## Extract
The first year of building an ecommerce brand is the most exciting and the most dangerous.
You’re full of ideas, energy and motivation. You’ve either launched or you’re getting close. But you’re also making decisions every day that will shape whether your business grows or stalls.
At Gro, we work directly with product-based founders in their early stages. And across all niches, all industries and all experience levels, the same five mistakes show up again and again.
If you can avoid these, you give yourself a real chance to grow a business that lasts.
Mistake 1: Waiting Too Long to Launch
Most founders think they need the perfect product, perfect brand or perfect packaging before they go live.
So they spend months tinkering with labels, colours or website themes and put off the one thing that actually matters — getting their product in front of real people.
The truth is, your early buyers don’t care about perfection. They care about whether your product solves their problem.
What to do instead:
Launch an MVP. Start with a basic version of your product or a pre-order page. You can always upgrade later. The goal is to test demand, not impress strangers.
Mistake 2: Trying Every Marketing Channel at Once
You see other brands on TikTok, Instagram, Pinterest and YouTube. So you try to be everywhere too.
But early on, this spreads you thin. You’re creating loads of content, spending hours a week, and getting almost nothing back.

## Supplied material

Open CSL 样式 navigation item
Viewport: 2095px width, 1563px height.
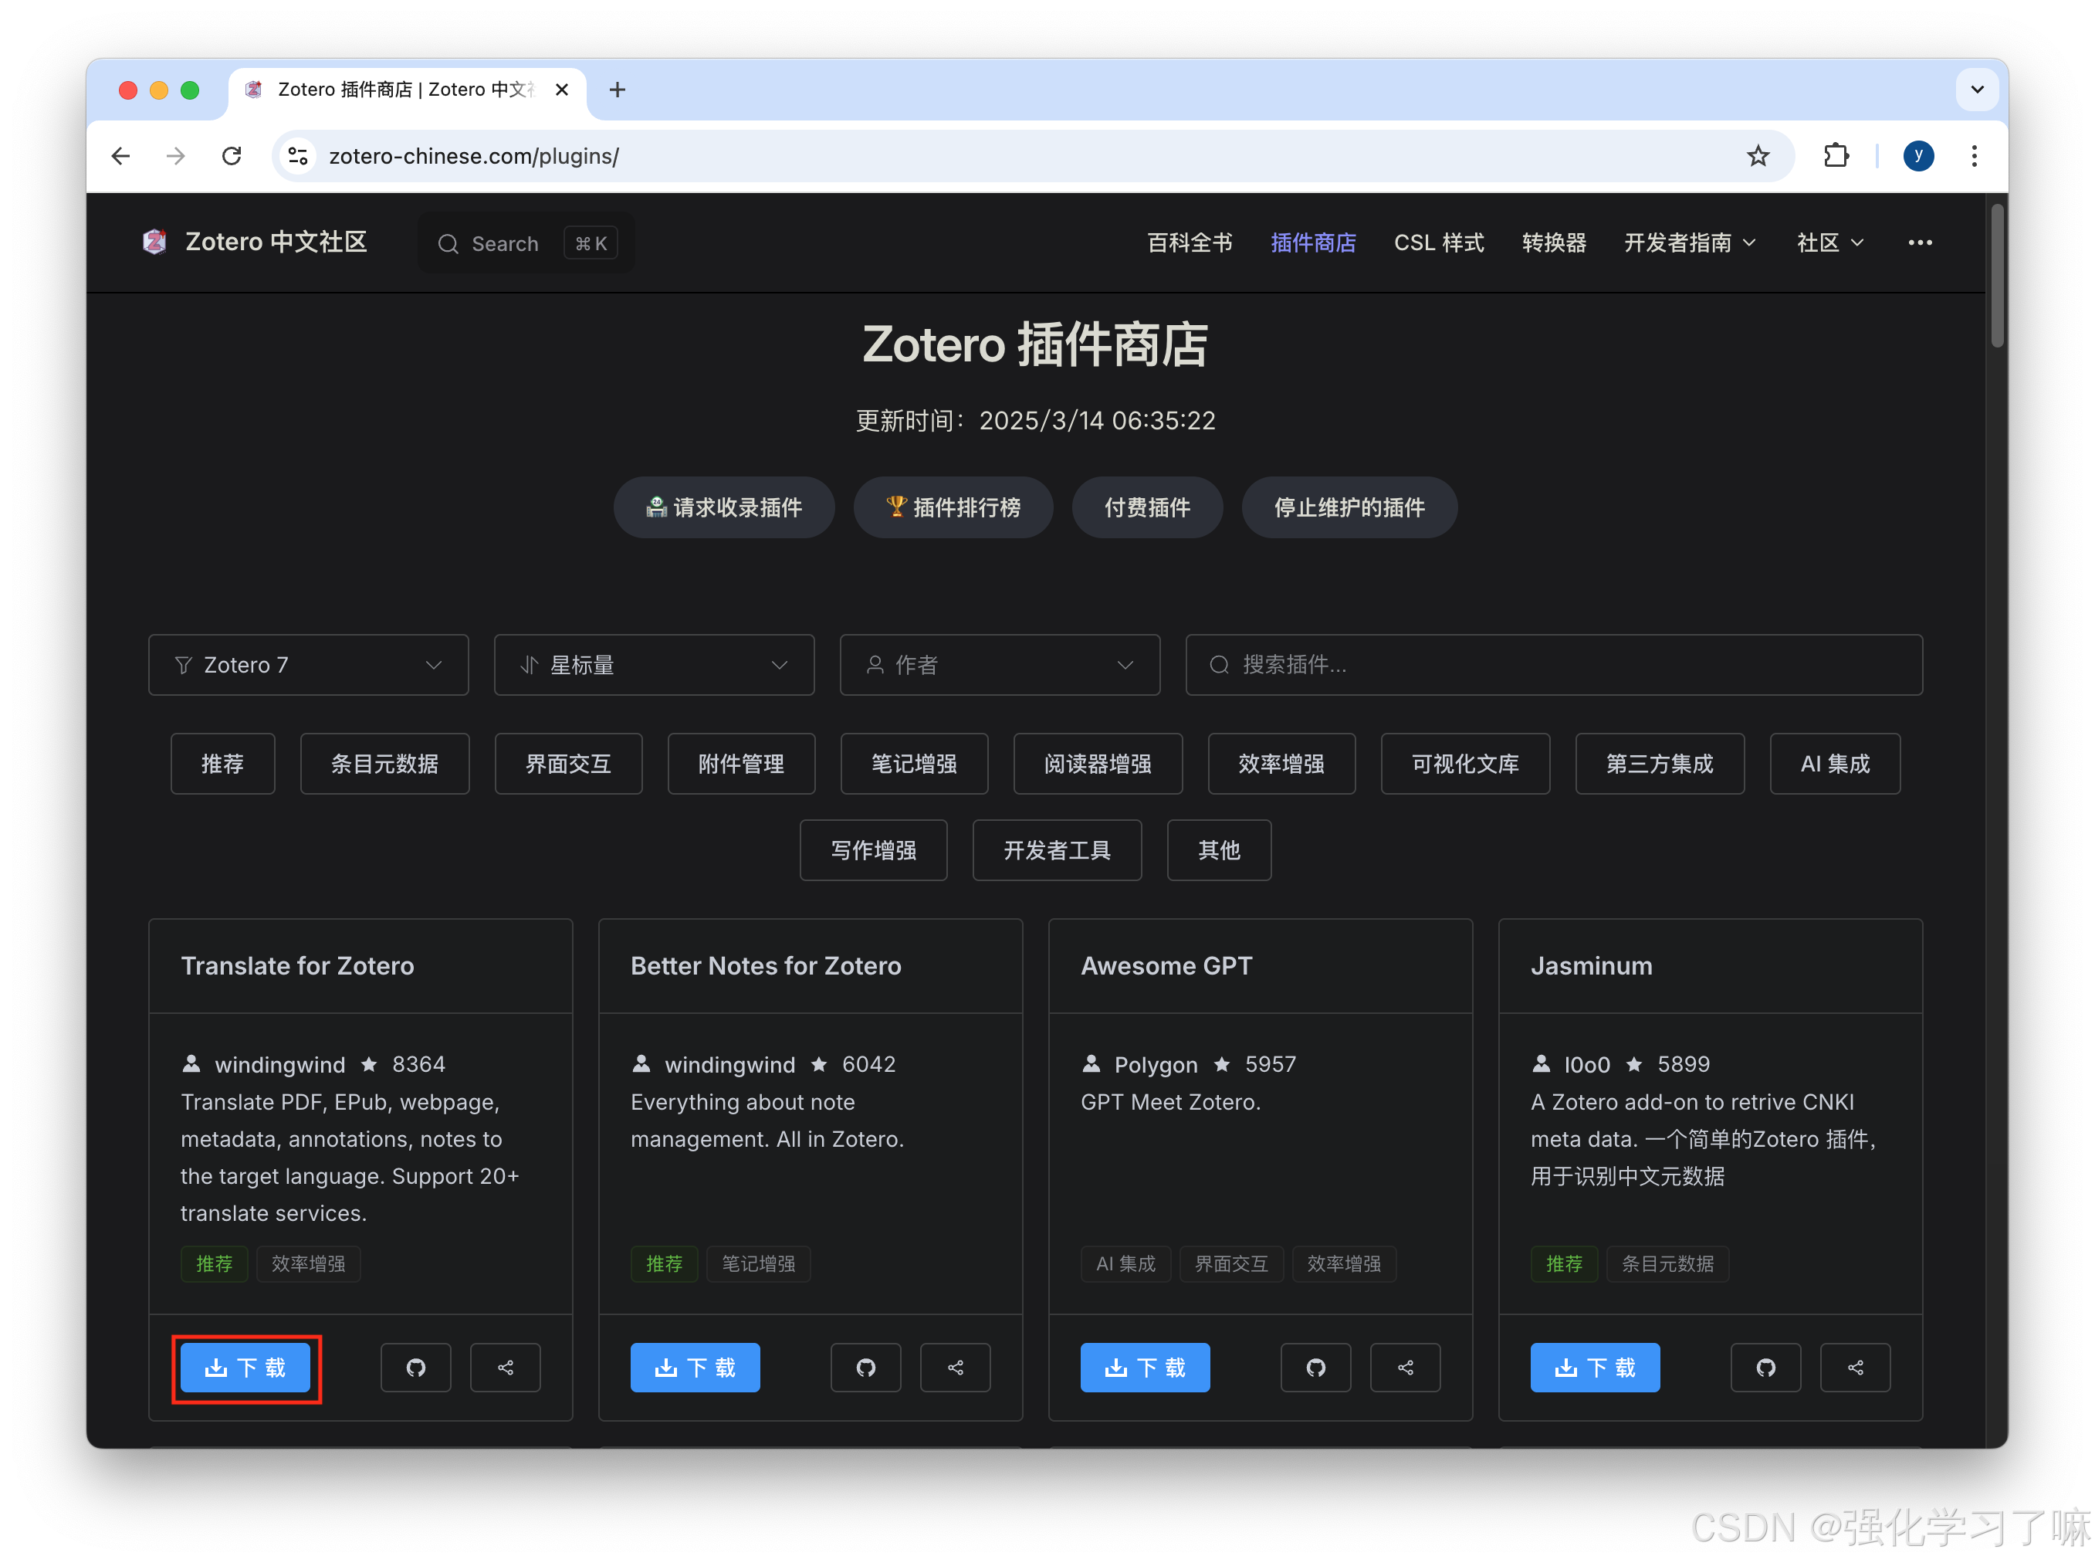point(1438,243)
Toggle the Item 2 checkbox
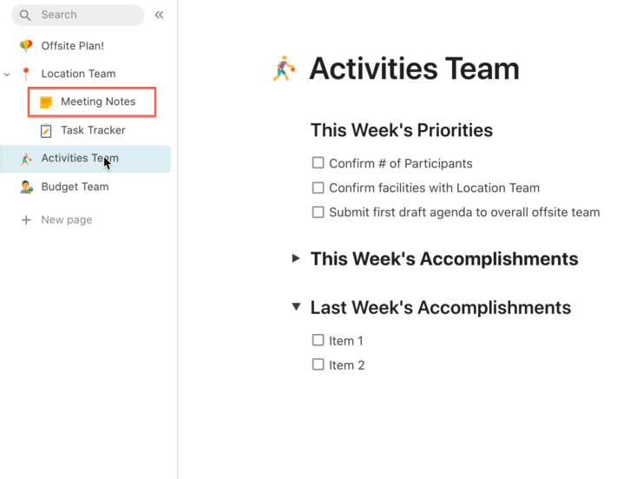Image resolution: width=643 pixels, height=479 pixels. [x=318, y=364]
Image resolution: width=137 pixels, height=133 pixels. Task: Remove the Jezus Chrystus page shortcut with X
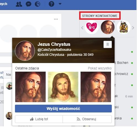click(114, 22)
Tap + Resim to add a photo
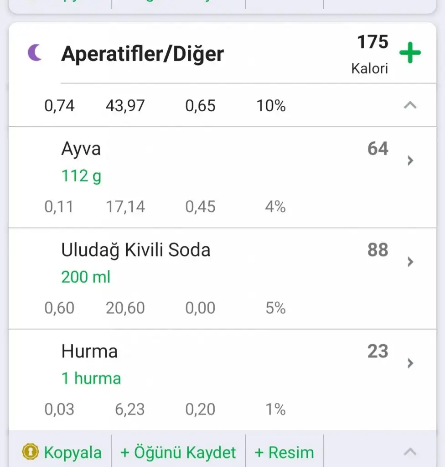 [x=284, y=452]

## Set tasks
• A. Reproduce verbatim the passage of the article on early ecommerce mistakes that opens with the words containing "At Gro, we work" and closes with "not impress strangers.".
• B. In the article on early ecommerce mistakes, what is stated as the goal of launching a minimum viable product (MVP)?
• C. Carry on writing the article on early ecommerce mistakes from the point at which it ends.

## Responses for each task
• A.
At Gro, we work directly with product-based founders in their early stages. And across all niches, all industries and all experience levels, the same five mistakes show up again and again.
If you can avoid these, you give yourself a real chance to grow a business that lasts.
Mistake 1: Waiting Too Long to Launch
Most founders think they need the perfect product, perfect brand or perfect packaging before they go live.
So they spend months tinkering with labels, colours or website themes and put off the one thing that actually matters — getting their product in front of real people.
The truth is, your early buyers don’t care about perfection. They care about whether your product solves their problem.
What to do instead:
Launch an MVP. Start with a basic version of your product or a pre-order page. You can always upgrade later. The goal is to test demand, not impress strangers.

• B. To test demand, not to impress strangers.

• C.
Most founders don’t need more reach. They need more focus.
What to do instead:
Use the Bullseye Framework to pick three promising channels. Test each one with a real experiment, then double down on the one that performs best.
One good channel is enough to start growing.
Mistake 3: Building Before Talking to Customers
Founders love creating. So they jump into product development, branding and websites without ever speaking to the people they want to sell to.
Then they wonder why people aren’t buying. It’s usually because they built something for themselves, not for the market.
What to do instead:
Do Customer Discovery. Speak to ten people in your target audience. Ask about their frustrations, what they’ve tried before and how they make buying decisions.
Every hour you spend talking to real customers saves ten hours fixing things later.
Mistake 4: Pricing for Themselves, Not the Market
It’s easy to underprice your product because you want to make it affordable or “feel fair.” But this usually leads to razor-thin margins, stress and burnout.
It also signals that your product is low value, which turns buyers away.
What to do instead:
Price based on the value you deliver and what the market is already paying. If your product solves a painful problem or offers something unique, it can command a higher price.
Your goal is not to be the cheapest. Your goal is to be the most trusted solution.
Mistake 5: Measuring the Wrong Metrics
Many founders get excited by likes, views or followers. But those numbers don’t pay the bills.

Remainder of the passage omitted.